Why is it so hard to believe that some people can live well below their means? I have known a few people who have done that...


Everyone's "means" are different. Everyone's needs and wants are different. That's the point. You can have a ton of money and be happy living the way that's being described here or have nothing and need a new pair of shoes every week. It's not about that, it's about acting like you're some ****ing saint just because you're one way or the other
 
You speak a lot of truth, but don't forget that some of us spend our weekends reading White coat investor (and maybe even Mr Money Mustache??!?) and dreaming of the days when we can live like residents and save at least 20% of our gross income :laugh:
A truism is that people who make their money WRITING about investment strategies aren't making enough money actually doing those investment strategies. Or they write to self promote. But don't buy in hook line and sinker because if they really had the secrets to generating wealth they'd be spending all their time doing that.
 
L2D speaks the kind of truth one only learns through experience. He's also spot on the money, pun intended. The big thing is that young people commonly underestimate just how much it costs to live at a basic middle class level. You can carefully do the math all you want, point to the median income nationally being much lower than our salaries, but inevitably you will discover that he's right. Even if you live simply, you will still find yourself with less disposable income than you might think. It's nearly impossible to convince people of this until they've been through it, but it's true.

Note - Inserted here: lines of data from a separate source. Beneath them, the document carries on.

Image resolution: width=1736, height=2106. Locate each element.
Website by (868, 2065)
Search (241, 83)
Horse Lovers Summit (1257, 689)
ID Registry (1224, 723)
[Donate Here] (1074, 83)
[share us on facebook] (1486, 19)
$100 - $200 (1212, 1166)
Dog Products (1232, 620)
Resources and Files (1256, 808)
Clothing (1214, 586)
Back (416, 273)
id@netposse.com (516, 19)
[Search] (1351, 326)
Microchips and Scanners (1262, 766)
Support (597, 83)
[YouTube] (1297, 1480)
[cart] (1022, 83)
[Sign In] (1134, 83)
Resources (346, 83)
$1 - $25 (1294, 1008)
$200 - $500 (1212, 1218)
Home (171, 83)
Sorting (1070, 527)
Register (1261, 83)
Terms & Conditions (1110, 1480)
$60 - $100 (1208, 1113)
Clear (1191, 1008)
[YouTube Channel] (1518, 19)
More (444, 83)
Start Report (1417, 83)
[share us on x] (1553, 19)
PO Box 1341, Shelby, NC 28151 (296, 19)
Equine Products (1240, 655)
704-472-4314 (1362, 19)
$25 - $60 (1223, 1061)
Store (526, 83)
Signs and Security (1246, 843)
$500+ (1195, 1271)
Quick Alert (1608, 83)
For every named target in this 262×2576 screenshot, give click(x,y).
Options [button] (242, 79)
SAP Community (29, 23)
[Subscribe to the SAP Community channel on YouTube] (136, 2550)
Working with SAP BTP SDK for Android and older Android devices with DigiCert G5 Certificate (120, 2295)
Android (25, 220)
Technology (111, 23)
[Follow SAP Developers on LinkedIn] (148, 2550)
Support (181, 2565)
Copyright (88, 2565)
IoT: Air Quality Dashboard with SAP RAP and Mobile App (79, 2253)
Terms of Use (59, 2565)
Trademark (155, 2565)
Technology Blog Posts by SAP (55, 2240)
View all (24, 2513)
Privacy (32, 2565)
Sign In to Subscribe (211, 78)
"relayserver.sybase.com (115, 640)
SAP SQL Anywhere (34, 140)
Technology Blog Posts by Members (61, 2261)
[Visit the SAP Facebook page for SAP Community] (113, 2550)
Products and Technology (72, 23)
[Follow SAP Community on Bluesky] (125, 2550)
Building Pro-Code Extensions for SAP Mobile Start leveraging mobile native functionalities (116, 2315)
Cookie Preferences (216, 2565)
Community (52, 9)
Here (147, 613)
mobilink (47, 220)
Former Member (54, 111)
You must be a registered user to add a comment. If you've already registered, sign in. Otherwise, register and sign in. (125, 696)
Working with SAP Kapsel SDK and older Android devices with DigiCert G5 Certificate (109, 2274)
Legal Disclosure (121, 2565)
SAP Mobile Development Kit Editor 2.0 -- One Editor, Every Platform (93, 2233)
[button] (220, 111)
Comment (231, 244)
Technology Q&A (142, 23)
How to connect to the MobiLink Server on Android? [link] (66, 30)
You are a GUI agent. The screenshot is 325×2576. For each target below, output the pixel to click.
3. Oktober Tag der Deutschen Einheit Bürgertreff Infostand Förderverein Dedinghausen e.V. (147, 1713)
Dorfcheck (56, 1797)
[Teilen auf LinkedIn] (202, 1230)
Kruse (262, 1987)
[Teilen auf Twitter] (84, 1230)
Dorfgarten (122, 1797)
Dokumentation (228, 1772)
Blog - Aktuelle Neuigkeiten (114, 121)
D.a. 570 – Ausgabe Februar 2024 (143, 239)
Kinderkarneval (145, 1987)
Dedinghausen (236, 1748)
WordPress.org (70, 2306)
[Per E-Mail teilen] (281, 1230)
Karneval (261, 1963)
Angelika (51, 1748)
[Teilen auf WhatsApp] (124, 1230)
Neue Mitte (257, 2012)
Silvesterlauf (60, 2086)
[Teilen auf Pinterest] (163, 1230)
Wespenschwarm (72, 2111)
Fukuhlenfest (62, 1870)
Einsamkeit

Maybe part of the disconnect is that people don't realize just how badly off financially so many people are in this country. Nobody posts their personal financial statements on heir Facebook feeds so you may not realize how bad off they are despite the appearances of affluence. You will live very comfortably as a physician and, with careful planning and intelligent spending, you can do very well. But it will be far from having more than you know what to do with. Life has a way of finding things to do with it.

Best thing to do while young is assume you too will find yourself with not quite enough. Make decisions assuming you will need and want more one day. If you break the mold and end up saving most of your money, well great, you win. Better that than being blindsided later.
 
A truism is that people who make their money WRITING about investment strategies aren't making enough money actually doing those investment strategies. Or they write to self promote. But don't buy in hook line and sinker because if they really had the secrets to generating wealth they'd be spending all their time doing that.
Alright it's clear now that you're talking out of your ass. Nobody disses the White coat investor LOL

Mustachians..... ATTACK!! :diebanana:


Last year was the first time White Coat Investor made more money from his book sales and website than from his Emergency Med practice. He does both things because 1.) he loves them , & 2.) he gets paid. I wish everyone could be so lucky.